YOUR GOAL
Once you find the line that contains "Click the Appointments calendar icon", transcribe it and each line after it through the end of the listing, exactly as written.

RECORDS
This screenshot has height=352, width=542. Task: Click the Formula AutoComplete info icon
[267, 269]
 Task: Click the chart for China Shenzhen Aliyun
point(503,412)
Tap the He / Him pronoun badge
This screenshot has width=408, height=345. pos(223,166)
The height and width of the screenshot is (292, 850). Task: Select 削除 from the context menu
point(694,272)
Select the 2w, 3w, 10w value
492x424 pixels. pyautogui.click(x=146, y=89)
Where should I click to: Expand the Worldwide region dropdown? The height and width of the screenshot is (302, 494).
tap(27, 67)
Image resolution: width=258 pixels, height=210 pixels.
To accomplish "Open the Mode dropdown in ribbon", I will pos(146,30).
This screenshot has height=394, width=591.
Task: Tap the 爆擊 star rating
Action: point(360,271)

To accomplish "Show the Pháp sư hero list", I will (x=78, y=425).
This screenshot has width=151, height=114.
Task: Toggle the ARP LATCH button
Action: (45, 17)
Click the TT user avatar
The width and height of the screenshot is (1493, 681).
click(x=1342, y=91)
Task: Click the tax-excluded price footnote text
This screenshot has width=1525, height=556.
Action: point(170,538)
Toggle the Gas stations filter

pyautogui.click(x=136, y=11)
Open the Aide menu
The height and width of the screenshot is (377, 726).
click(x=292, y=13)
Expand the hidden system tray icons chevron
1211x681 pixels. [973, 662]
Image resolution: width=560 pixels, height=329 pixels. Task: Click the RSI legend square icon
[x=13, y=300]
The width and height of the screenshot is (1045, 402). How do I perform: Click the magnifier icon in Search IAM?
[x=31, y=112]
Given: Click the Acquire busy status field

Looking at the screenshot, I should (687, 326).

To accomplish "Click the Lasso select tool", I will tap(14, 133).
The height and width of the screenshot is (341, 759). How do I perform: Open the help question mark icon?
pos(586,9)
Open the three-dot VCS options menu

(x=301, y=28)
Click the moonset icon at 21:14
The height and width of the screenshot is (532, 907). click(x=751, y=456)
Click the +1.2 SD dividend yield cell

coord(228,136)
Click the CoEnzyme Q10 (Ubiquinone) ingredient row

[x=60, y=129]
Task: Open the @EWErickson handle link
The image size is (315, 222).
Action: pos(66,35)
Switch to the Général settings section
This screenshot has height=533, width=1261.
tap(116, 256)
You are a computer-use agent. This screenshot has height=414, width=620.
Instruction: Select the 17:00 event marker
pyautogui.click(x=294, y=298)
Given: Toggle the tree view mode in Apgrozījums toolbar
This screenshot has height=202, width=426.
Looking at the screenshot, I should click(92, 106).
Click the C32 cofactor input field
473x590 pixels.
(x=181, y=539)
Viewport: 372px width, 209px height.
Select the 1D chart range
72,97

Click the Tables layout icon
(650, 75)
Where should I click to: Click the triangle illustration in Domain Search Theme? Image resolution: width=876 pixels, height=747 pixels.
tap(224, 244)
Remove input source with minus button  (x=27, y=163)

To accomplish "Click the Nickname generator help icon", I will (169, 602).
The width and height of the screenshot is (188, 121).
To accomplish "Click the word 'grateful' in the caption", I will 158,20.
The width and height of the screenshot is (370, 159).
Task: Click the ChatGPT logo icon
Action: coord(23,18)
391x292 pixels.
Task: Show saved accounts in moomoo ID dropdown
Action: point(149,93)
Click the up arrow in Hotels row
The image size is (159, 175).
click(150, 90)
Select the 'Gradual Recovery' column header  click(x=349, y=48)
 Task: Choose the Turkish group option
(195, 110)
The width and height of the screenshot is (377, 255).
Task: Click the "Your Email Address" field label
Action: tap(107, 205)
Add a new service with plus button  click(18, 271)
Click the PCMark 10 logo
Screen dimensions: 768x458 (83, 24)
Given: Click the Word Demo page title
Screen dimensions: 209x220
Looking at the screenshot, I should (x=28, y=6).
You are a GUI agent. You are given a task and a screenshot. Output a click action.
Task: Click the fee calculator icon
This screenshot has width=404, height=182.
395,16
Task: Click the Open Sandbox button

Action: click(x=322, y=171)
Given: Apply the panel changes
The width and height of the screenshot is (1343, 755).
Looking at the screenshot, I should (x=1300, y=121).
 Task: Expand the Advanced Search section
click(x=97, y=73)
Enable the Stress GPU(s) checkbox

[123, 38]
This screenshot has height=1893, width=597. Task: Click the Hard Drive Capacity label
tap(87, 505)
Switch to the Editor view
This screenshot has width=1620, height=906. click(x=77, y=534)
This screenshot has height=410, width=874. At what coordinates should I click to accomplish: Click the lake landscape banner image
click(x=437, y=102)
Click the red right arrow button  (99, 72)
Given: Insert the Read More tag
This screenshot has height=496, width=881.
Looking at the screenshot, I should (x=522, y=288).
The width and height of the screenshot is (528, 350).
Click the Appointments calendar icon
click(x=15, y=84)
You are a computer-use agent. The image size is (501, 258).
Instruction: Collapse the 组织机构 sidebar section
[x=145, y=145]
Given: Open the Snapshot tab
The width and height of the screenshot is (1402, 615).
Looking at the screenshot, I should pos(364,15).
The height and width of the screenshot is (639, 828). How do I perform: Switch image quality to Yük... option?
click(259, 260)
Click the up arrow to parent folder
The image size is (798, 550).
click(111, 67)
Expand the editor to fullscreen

ANSWER BOX
Click the Appointments calendar icon
click(x=15, y=84)
You are a computer-use agent. The image size is (501, 258).
Instruction: Collapse the 组织机构 sidebar section
[x=145, y=145]
Given: Open the Snapshot tab
The width and height of the screenshot is (1402, 615).
Looking at the screenshot, I should pos(364,15).
The height and width of the screenshot is (639, 828). How do I perform: Switch image quality to Yük... option?
click(259, 260)
Click the up arrow to parent folder
The image size is (798, 550).
click(111, 67)
Expand the editor to fullscreen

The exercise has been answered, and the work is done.